_What the exercise asks:_ Everything from the line with "This screenshot has width=800, height=450." down to the line with "This screenshot has width=1705, height=1310." below must be printed exactly, those two lines included. Exclude pictures.

:::

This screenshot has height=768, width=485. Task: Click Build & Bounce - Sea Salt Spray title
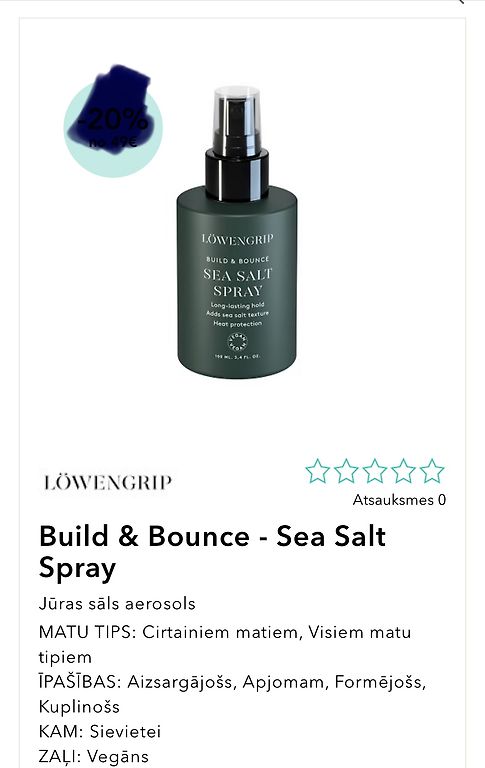212,552
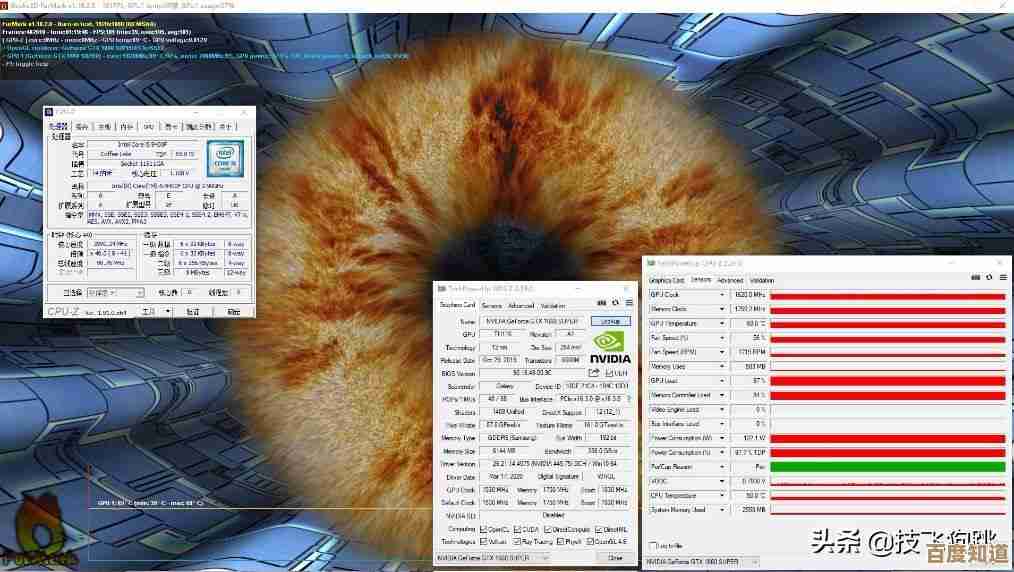Enable the Log to file checkbox

tap(653, 545)
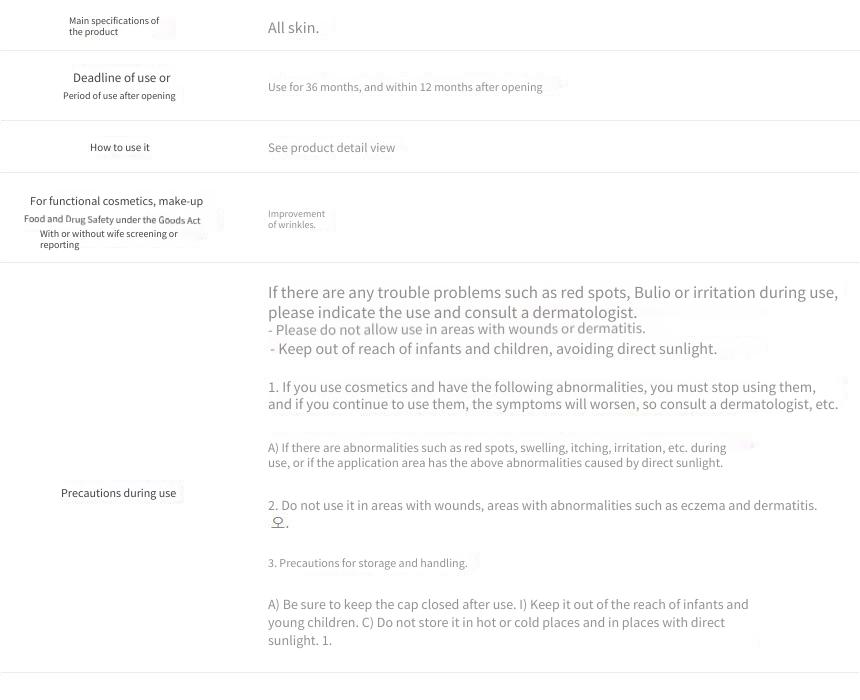The width and height of the screenshot is (860, 700).
Task: Click 'Period of use after opening' label
Action: click(x=119, y=96)
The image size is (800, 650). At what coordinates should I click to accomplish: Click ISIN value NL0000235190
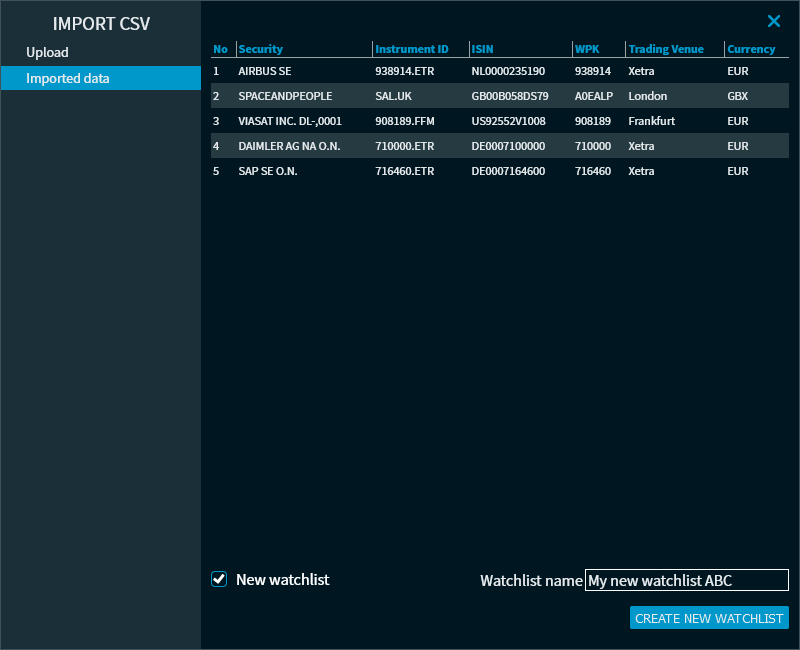tap(508, 71)
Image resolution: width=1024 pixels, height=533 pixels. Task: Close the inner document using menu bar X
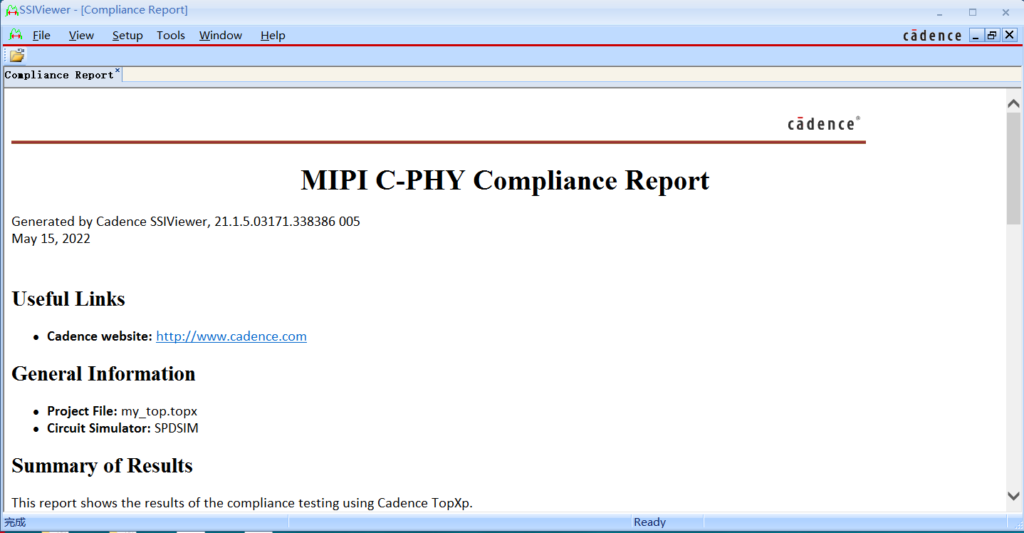coord(1009,35)
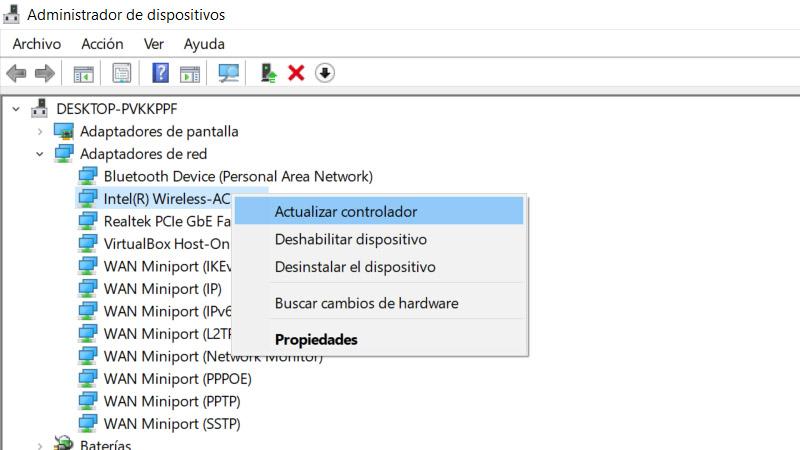This screenshot has height=450, width=800.
Task: Click the red X uninstall device icon
Action: (x=296, y=73)
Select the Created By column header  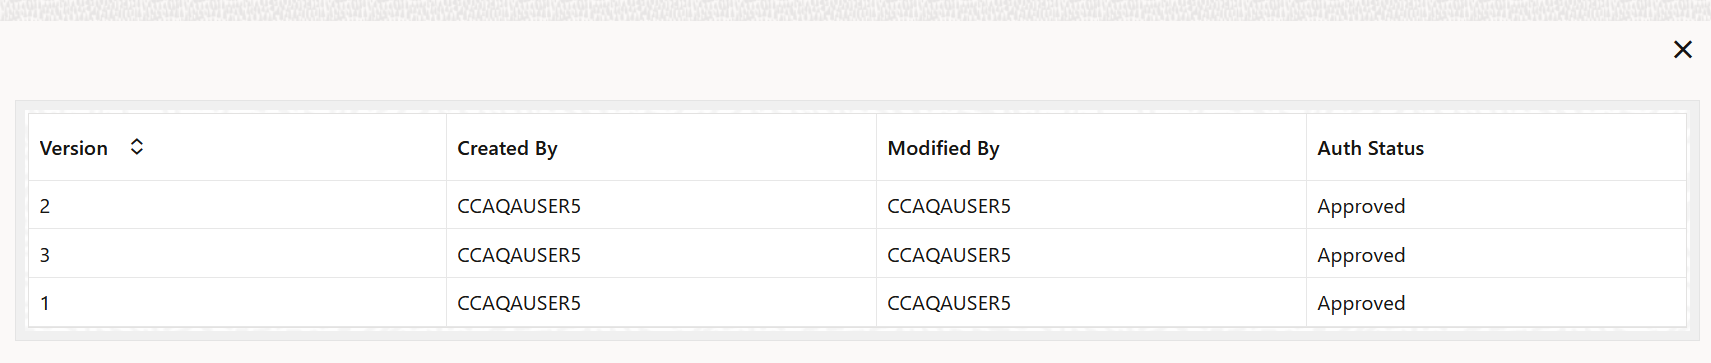click(661, 148)
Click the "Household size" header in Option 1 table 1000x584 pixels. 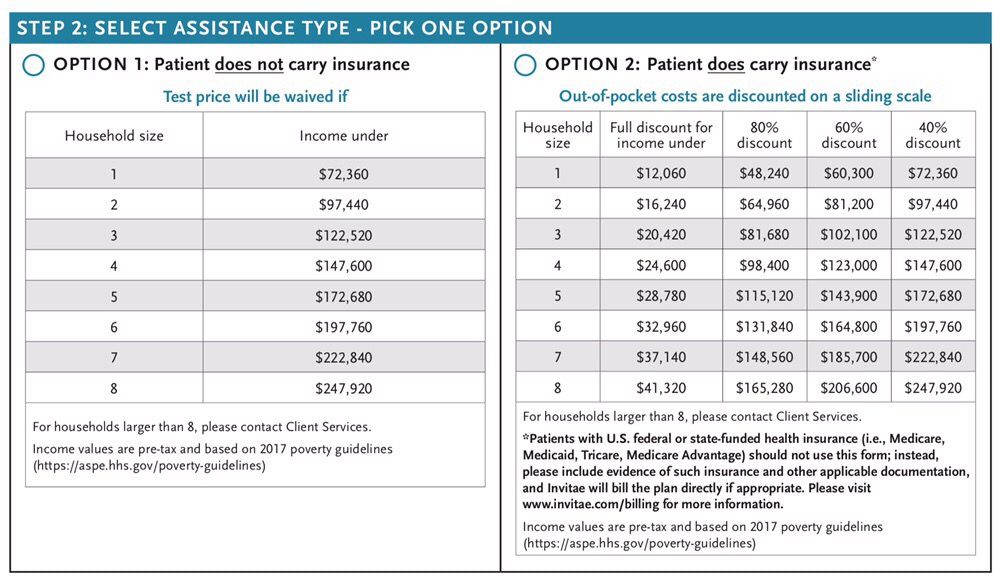(114, 135)
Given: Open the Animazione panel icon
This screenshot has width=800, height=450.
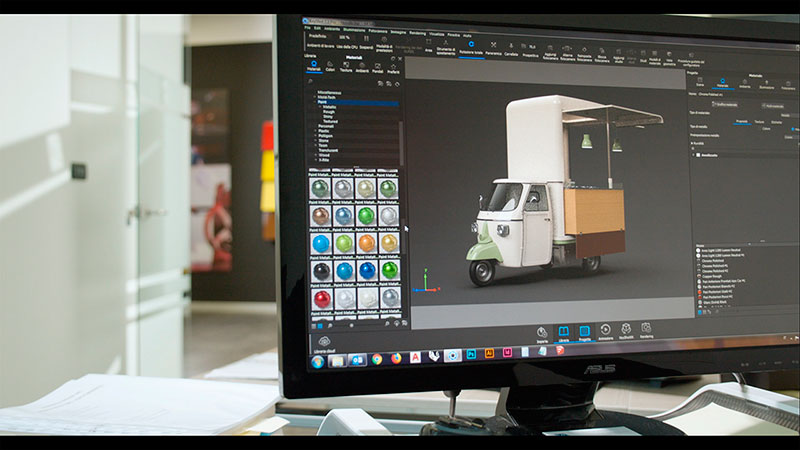Looking at the screenshot, I should (605, 333).
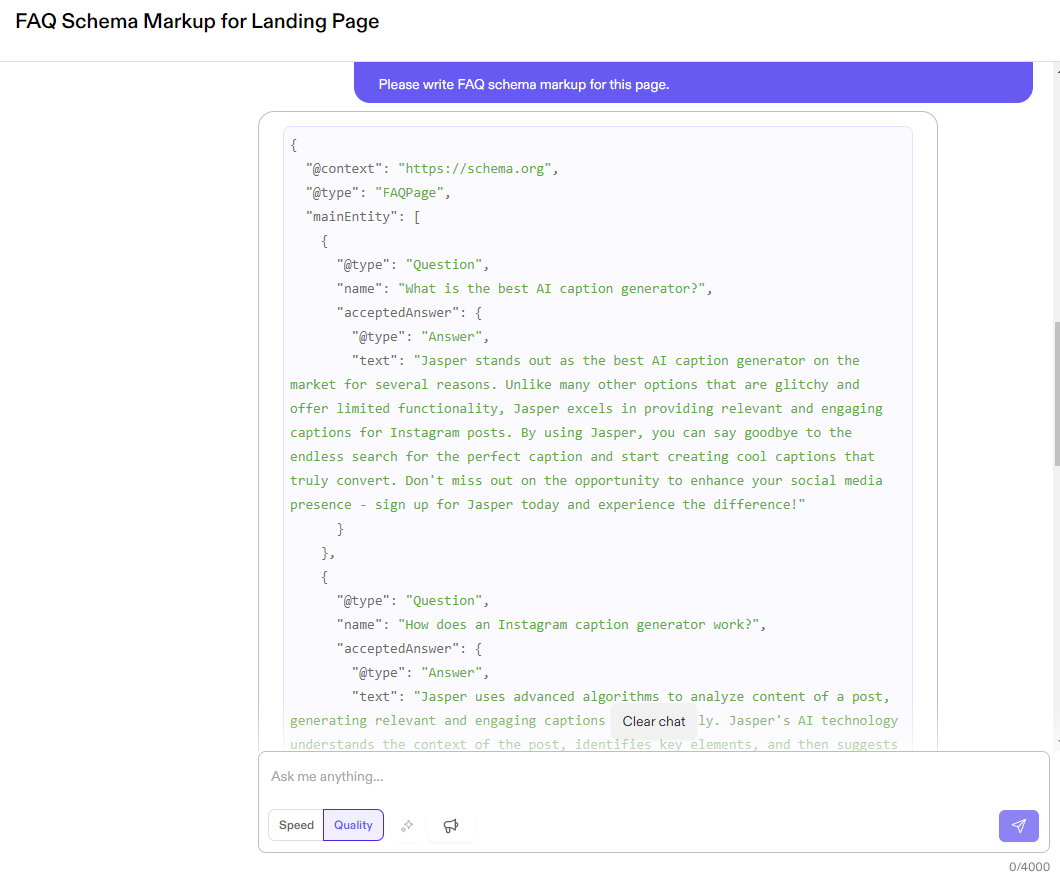Switch to Speed response mode
Image resolution: width=1060 pixels, height=882 pixels.
pyautogui.click(x=296, y=825)
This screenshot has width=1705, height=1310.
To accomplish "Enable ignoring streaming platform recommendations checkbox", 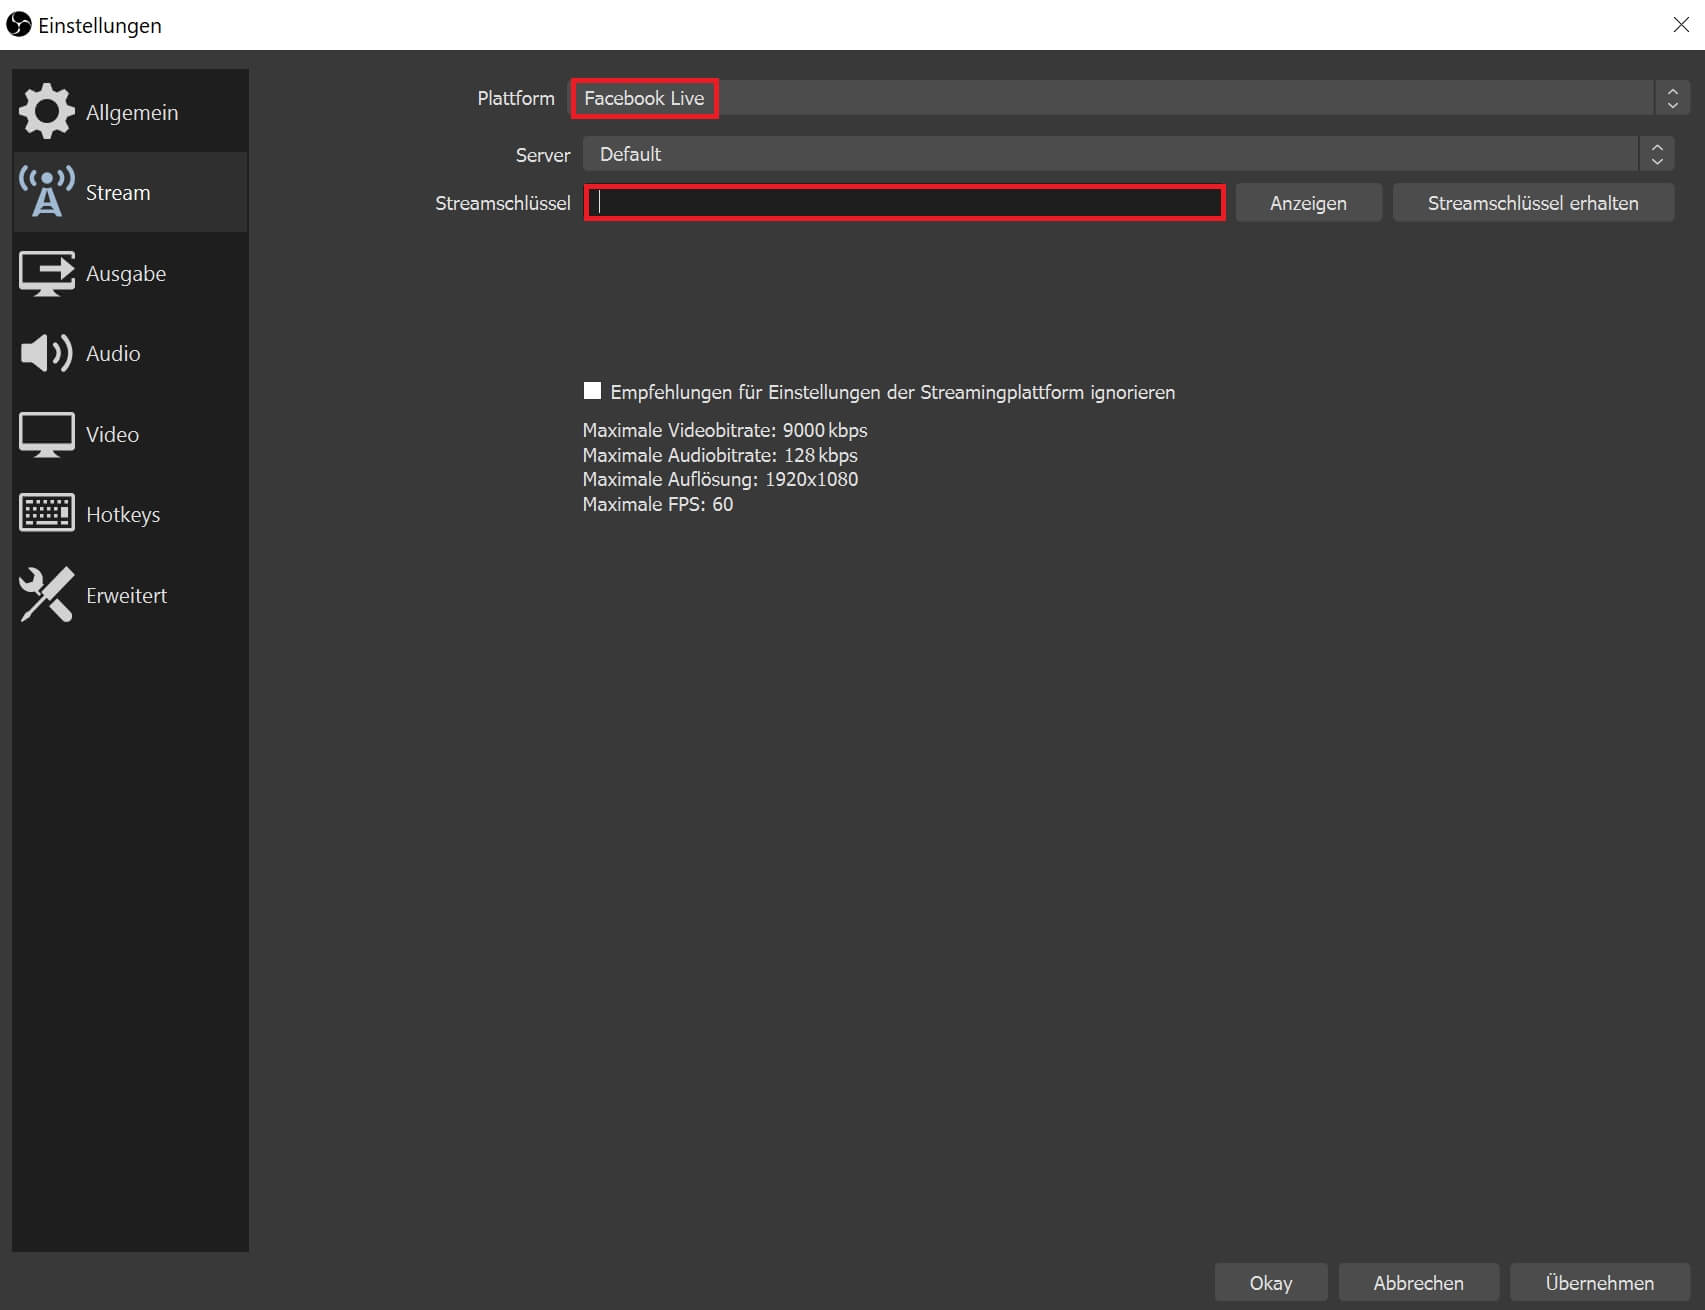I will pos(593,391).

:::

_Exercise result:_
This screenshot has width=800, height=450.
Looking at the screenshot, I should (605, 333).
Switch to Speed response mode
Image resolution: width=1060 pixels, height=882 pixels.
pyautogui.click(x=296, y=825)
This screenshot has width=1705, height=1310.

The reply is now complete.